*PROVIDED DATA*.
--------
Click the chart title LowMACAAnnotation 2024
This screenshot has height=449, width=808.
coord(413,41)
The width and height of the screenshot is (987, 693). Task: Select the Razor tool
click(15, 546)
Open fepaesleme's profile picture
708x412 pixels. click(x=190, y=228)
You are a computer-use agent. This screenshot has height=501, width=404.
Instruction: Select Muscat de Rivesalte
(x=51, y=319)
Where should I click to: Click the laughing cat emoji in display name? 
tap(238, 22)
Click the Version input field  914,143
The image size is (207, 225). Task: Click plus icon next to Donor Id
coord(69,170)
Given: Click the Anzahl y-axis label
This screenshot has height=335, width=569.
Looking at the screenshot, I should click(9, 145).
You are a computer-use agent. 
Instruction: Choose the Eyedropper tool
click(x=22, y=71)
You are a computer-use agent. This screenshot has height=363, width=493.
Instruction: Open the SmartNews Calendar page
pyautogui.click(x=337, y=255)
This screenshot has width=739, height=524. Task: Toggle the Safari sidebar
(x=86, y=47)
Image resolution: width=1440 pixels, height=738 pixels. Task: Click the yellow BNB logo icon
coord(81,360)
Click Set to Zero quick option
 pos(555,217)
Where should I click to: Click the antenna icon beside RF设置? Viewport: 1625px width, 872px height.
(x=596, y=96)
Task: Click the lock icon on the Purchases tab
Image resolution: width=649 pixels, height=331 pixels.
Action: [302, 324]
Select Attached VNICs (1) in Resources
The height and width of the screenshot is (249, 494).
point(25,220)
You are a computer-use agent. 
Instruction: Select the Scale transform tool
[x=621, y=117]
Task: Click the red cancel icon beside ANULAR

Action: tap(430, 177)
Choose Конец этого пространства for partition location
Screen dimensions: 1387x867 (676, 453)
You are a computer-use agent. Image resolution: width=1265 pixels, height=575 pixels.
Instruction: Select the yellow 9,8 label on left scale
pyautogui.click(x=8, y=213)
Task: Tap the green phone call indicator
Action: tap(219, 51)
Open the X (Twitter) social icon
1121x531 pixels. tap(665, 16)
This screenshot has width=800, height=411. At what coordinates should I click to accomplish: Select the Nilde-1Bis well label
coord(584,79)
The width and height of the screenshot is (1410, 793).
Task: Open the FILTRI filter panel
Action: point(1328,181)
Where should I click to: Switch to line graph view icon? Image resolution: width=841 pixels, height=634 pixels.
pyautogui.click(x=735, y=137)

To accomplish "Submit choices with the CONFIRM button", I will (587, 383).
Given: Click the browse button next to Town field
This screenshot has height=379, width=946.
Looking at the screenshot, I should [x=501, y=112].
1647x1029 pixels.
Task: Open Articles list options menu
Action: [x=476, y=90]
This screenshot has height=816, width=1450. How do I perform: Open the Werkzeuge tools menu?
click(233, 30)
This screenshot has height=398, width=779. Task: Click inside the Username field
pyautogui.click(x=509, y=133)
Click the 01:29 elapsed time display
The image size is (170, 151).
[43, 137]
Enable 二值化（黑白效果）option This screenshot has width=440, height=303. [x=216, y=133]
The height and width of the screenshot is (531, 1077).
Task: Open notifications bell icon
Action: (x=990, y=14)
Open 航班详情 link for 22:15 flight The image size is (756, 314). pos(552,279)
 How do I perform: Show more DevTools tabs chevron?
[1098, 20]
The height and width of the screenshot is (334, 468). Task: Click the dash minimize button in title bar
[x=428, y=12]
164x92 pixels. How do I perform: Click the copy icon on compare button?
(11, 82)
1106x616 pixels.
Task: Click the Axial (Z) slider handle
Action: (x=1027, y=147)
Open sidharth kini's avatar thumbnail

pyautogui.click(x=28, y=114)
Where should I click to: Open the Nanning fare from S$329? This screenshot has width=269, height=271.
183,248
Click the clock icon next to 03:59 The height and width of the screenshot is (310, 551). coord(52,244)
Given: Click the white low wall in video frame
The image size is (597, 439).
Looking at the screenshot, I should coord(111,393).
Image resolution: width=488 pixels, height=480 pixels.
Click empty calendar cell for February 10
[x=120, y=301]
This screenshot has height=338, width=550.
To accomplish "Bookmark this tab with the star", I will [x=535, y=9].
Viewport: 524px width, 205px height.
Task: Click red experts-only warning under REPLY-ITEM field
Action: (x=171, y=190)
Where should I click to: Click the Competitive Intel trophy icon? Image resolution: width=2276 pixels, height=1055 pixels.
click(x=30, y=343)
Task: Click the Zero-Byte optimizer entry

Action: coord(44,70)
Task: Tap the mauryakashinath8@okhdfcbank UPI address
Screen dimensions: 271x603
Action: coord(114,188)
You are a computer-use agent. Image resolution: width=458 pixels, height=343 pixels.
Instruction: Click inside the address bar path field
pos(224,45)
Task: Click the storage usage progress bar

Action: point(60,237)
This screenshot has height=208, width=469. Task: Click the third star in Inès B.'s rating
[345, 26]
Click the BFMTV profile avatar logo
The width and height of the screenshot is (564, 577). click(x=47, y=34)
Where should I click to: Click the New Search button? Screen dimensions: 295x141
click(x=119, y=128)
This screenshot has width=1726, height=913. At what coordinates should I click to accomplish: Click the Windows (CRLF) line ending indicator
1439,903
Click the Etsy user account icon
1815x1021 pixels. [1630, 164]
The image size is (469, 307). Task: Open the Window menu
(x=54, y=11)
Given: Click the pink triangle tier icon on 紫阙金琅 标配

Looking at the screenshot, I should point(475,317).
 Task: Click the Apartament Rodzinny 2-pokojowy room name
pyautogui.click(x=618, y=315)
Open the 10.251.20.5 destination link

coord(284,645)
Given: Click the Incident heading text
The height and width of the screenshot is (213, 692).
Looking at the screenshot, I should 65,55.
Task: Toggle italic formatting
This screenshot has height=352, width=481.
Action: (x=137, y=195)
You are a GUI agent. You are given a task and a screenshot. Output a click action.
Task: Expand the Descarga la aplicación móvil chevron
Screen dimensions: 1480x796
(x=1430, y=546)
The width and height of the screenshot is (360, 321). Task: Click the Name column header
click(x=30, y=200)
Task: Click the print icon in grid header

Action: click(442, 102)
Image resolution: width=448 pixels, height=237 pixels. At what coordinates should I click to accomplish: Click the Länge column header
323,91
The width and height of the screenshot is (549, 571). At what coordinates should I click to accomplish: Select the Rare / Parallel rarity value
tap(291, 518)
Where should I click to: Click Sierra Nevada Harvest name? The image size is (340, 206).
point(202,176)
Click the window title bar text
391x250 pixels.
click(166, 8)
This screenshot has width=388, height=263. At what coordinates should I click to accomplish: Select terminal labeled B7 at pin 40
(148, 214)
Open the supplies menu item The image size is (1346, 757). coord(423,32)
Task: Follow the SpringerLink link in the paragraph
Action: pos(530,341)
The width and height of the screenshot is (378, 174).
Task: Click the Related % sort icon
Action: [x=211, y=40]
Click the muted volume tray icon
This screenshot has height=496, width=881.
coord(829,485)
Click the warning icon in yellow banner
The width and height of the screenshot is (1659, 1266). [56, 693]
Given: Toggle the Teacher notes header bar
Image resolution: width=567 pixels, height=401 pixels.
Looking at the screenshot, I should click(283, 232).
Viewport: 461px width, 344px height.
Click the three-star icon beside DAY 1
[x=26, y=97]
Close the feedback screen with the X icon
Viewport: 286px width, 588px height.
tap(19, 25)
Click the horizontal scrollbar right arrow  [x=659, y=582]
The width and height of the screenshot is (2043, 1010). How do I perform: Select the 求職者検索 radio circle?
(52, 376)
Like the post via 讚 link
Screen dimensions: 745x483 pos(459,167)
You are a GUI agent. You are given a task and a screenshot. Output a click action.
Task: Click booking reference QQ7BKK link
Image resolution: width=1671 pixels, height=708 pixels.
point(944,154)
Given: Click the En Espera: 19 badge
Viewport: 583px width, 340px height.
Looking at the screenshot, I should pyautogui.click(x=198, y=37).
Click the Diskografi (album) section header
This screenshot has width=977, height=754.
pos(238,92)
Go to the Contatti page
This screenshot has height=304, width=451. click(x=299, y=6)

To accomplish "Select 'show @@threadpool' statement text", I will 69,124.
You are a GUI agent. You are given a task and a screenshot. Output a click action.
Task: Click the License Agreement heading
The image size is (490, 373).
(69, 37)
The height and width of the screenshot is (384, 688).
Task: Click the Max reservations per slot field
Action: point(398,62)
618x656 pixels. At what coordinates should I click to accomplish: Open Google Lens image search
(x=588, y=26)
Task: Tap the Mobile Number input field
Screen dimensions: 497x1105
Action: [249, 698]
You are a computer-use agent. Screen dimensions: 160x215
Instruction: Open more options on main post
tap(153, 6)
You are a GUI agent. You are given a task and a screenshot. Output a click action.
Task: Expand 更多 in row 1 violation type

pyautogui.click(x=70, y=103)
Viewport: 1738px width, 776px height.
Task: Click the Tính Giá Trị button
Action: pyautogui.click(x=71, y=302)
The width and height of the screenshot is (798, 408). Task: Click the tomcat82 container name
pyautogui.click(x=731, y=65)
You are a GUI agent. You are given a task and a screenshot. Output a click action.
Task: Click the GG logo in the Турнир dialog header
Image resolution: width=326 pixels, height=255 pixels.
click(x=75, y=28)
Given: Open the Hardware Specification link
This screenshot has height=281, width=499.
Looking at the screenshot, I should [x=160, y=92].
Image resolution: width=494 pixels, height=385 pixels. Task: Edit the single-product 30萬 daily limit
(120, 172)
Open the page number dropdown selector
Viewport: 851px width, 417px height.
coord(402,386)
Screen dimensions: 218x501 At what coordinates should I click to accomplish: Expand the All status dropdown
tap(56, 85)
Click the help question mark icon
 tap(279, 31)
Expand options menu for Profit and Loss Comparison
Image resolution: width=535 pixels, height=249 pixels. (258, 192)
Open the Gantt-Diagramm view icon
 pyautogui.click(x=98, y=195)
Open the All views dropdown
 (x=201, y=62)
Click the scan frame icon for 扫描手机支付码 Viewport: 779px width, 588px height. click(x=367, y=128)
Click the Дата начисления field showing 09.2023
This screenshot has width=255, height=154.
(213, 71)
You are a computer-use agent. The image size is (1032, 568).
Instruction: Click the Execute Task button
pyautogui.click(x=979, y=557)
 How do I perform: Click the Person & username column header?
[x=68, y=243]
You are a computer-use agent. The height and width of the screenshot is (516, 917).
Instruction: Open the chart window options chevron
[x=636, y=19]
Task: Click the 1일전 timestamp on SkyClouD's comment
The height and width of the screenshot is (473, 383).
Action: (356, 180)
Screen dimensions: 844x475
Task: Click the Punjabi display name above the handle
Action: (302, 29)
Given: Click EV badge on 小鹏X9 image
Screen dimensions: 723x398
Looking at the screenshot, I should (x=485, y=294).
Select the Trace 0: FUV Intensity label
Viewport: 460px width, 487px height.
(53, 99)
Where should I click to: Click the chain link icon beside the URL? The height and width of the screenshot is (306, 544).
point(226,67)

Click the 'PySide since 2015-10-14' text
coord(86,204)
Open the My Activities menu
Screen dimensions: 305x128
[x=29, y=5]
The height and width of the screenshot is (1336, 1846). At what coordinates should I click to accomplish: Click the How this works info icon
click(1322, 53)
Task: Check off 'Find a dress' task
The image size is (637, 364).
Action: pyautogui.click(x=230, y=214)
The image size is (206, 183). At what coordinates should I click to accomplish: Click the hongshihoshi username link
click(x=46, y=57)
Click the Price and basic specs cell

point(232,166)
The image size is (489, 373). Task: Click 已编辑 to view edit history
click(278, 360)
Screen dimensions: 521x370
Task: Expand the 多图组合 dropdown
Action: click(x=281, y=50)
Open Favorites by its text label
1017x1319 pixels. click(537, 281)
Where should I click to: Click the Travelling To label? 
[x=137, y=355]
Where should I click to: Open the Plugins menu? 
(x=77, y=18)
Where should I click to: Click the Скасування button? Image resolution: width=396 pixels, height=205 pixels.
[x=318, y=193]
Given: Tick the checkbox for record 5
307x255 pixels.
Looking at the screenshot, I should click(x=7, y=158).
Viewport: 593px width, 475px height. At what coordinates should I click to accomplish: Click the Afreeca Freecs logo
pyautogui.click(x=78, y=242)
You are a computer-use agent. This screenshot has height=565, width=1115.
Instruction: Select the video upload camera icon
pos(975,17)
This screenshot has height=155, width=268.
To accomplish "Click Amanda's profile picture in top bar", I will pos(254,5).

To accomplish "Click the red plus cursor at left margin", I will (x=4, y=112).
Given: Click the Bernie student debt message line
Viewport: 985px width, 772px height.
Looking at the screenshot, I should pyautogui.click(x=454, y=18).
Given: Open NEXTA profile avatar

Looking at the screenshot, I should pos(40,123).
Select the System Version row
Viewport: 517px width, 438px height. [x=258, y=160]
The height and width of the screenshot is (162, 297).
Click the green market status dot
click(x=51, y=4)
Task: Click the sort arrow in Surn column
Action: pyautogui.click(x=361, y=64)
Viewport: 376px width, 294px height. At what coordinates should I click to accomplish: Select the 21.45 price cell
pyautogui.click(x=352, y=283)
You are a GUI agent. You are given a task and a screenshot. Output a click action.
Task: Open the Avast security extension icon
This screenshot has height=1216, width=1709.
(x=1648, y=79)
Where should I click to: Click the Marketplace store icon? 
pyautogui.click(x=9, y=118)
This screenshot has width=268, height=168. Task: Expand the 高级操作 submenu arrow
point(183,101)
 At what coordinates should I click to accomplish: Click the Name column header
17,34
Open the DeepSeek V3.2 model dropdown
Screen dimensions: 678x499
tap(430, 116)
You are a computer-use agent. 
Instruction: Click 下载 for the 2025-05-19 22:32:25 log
--------
*EXERCISE AIM*. Render the entries as a Markdown table with the columns "Row" and "Entry text", starting at the line that contains "Go to the Contatti page" and stopping after the line that contains "I will 69,124.". Number each line in order and leave out blank lines.

*SOLUTION FOR THIS PROBLEM*.
| Row | Entry text |
|---|---|
| 1 | Go to the Contatti page |
| 2 | This screenshot has height=304, width=451. click(x=299, y=6) |
| 3 | To accomplish "Select 'show @@threadpool' statement text", I will 69,124. |